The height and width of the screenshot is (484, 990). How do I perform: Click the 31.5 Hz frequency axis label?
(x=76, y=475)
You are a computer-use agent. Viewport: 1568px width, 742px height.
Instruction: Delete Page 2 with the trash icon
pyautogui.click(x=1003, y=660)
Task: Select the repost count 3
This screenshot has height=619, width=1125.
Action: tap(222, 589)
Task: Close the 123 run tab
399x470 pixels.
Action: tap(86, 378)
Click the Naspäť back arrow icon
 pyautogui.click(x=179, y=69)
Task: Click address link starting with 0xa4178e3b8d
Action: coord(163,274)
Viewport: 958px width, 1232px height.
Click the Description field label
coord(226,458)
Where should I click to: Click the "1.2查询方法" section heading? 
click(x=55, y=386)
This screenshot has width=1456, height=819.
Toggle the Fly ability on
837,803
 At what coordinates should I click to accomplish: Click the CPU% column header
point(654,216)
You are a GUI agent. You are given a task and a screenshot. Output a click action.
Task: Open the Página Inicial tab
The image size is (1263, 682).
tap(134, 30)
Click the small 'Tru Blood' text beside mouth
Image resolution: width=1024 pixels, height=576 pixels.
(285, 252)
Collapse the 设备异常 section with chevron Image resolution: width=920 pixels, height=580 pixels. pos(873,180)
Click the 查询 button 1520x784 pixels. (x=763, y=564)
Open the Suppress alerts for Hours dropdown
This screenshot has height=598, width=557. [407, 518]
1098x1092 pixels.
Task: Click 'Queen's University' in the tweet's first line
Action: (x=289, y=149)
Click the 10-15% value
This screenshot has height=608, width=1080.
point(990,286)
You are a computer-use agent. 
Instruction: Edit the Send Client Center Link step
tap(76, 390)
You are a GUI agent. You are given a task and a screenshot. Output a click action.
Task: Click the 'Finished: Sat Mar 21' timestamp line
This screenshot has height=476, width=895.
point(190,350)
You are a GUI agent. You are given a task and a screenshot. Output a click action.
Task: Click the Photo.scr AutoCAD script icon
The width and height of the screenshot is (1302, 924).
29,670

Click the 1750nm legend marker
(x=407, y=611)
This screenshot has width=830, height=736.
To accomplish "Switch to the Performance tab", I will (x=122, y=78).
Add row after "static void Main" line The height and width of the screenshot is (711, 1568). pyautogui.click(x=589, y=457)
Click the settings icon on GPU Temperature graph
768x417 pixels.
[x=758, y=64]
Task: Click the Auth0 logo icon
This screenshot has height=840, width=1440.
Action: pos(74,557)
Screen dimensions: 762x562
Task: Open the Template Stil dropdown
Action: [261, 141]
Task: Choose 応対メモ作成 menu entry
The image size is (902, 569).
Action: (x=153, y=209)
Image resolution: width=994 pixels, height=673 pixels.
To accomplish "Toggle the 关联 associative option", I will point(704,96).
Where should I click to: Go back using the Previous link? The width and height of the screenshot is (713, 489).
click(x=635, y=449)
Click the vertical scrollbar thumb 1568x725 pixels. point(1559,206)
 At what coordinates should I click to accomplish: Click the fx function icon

**AIM:** Rewrite every line from the start of the material through the line that contains "pyautogui.click(x=1003, y=660)", including the requests, and raise each coordinate in the answers by 79.

**RESPONSE:**
The height and width of the screenshot is (484, 990). How do I perform: Click the 31.5 Hz frequency axis label?
(x=155, y=554)
You are a computer-use agent. Viewport: 1568px width, 742px height.
Instruction: Delete Page 2 with the trash icon
pyautogui.click(x=1082, y=739)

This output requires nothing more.